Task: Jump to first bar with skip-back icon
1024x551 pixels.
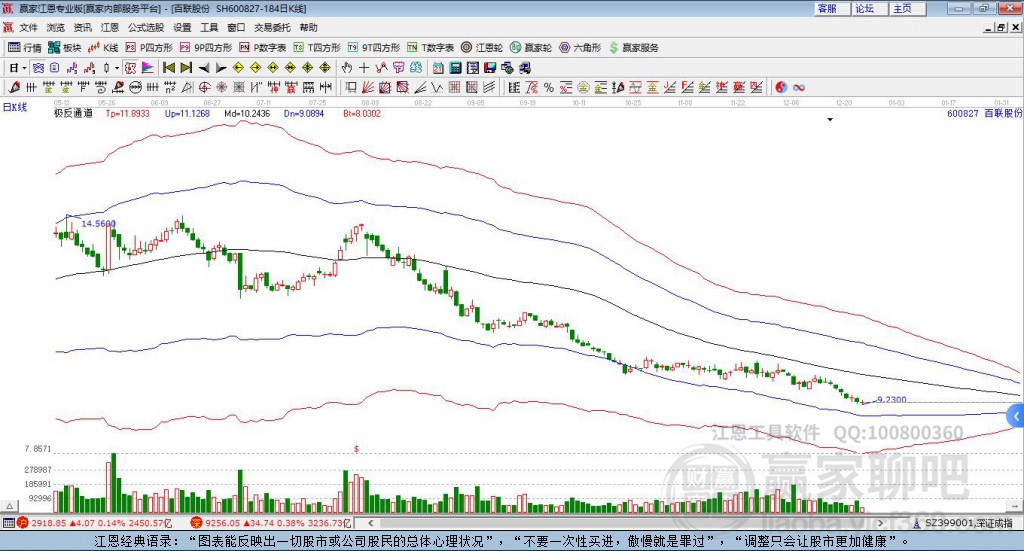Action: 168,67
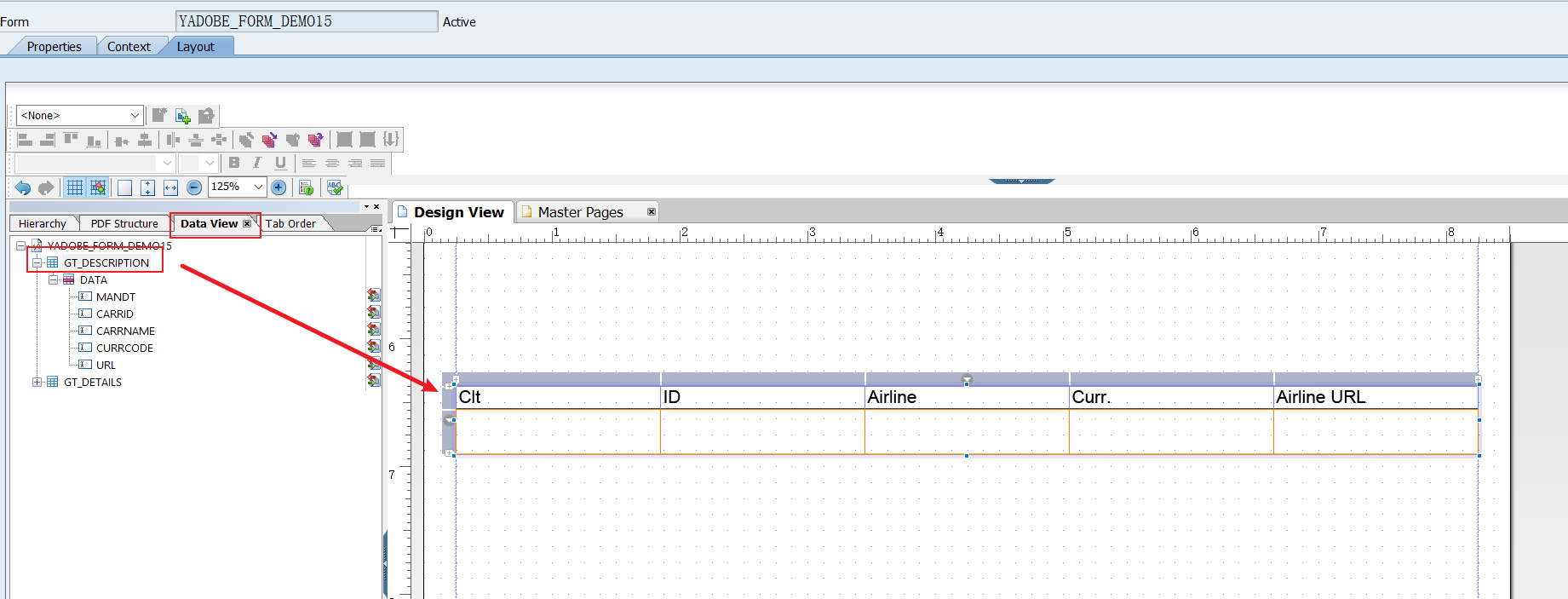Toggle the Show Grid button
Screen dimensions: 1568x599
point(75,187)
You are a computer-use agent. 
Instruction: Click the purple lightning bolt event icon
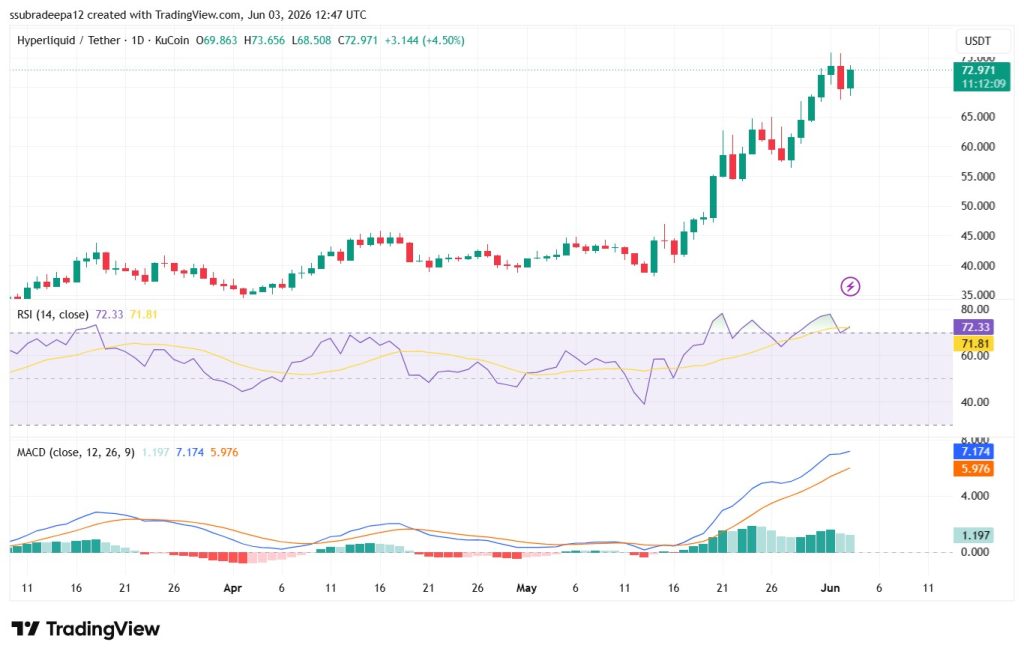(x=850, y=286)
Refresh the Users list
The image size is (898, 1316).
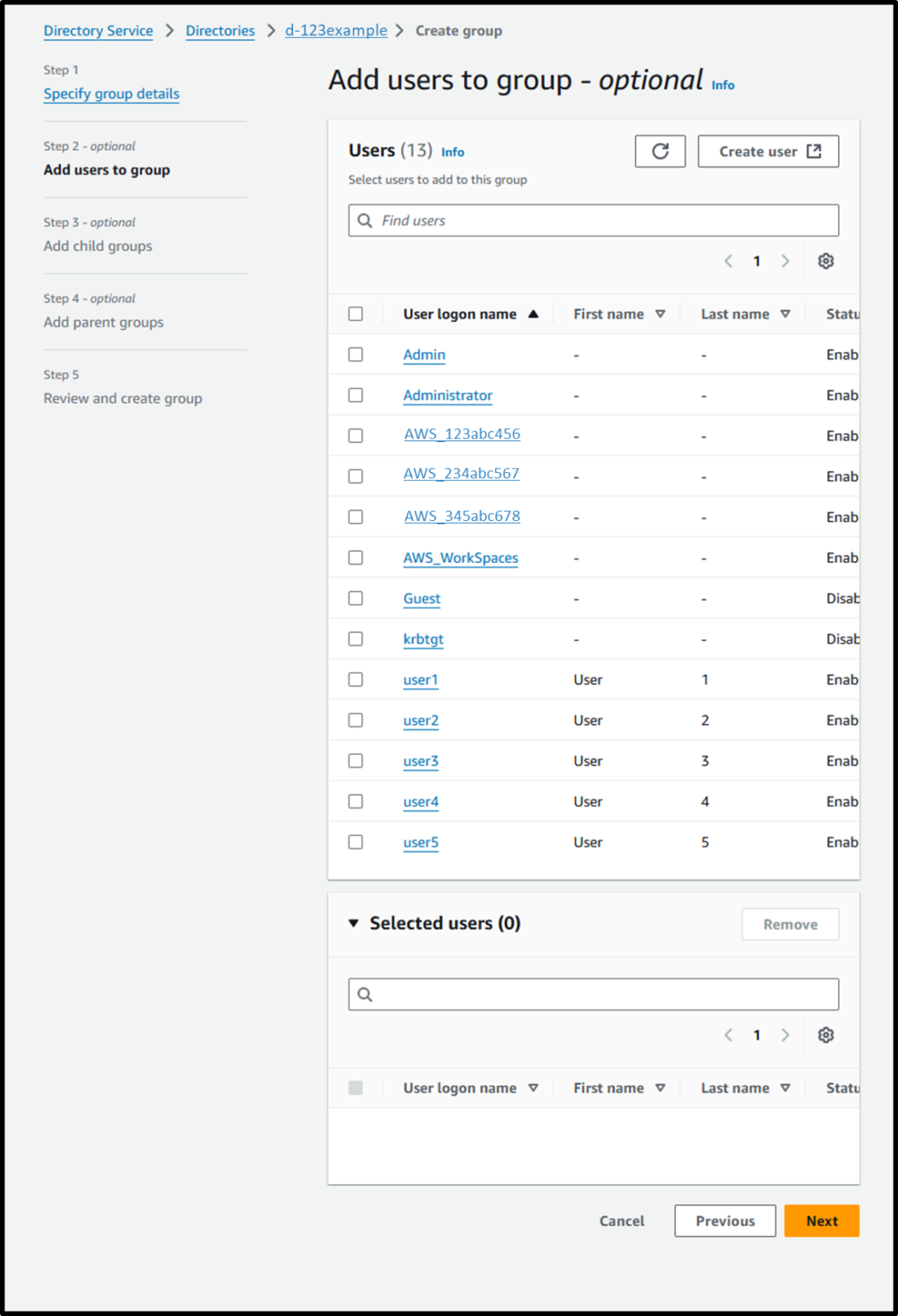(x=659, y=151)
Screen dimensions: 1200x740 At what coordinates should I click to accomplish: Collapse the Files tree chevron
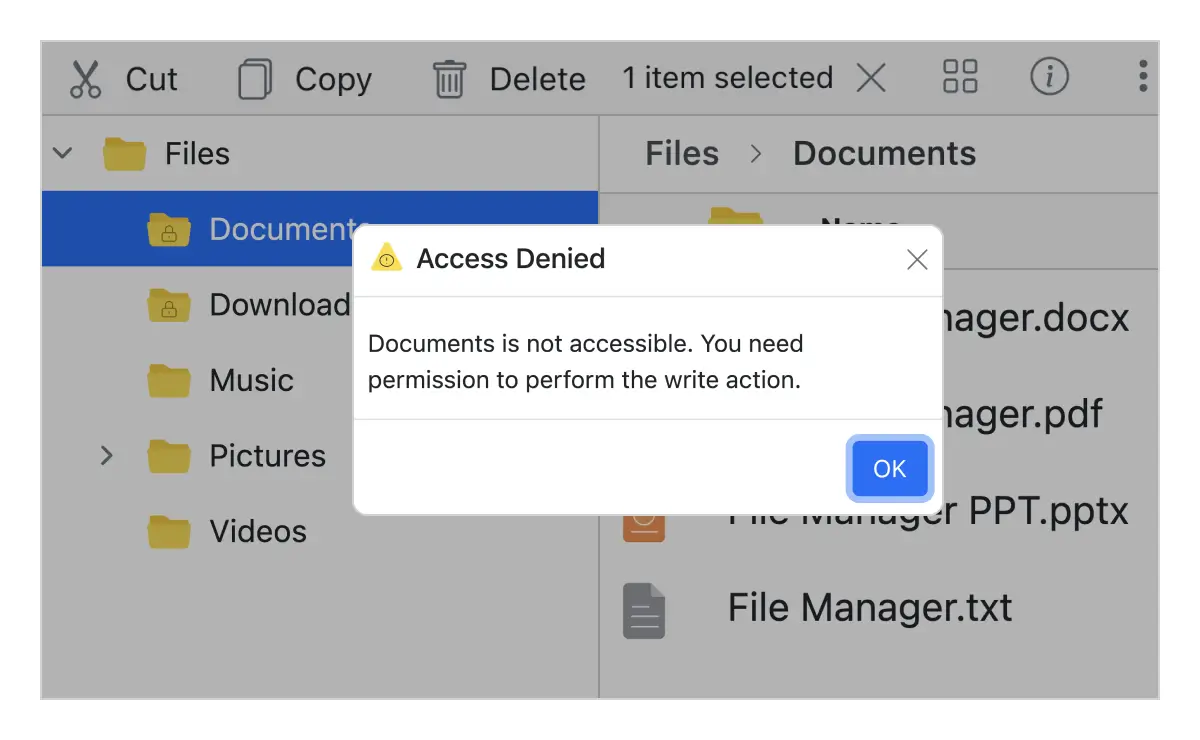coord(62,153)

————

» **Exercise requirements**
Pictures stay out, but every record above is to be returned exactly.

» **Response to this exercise**
Task: Jump to first bar with skip-back icon
1024x551 pixels.
Action: 168,67
Toggle the Show Grid button
Screen dimensions: 1568x599
point(75,187)
You are a computer-use agent. 
Instruction: Click the purple lightning bolt event icon
(x=850, y=286)
Refresh the Users list
The image size is (898, 1316).
(x=659, y=151)
Screen dimensions: 1200x740 At what coordinates should I click to accomplish: Collapse the Files tree chevron
coord(62,153)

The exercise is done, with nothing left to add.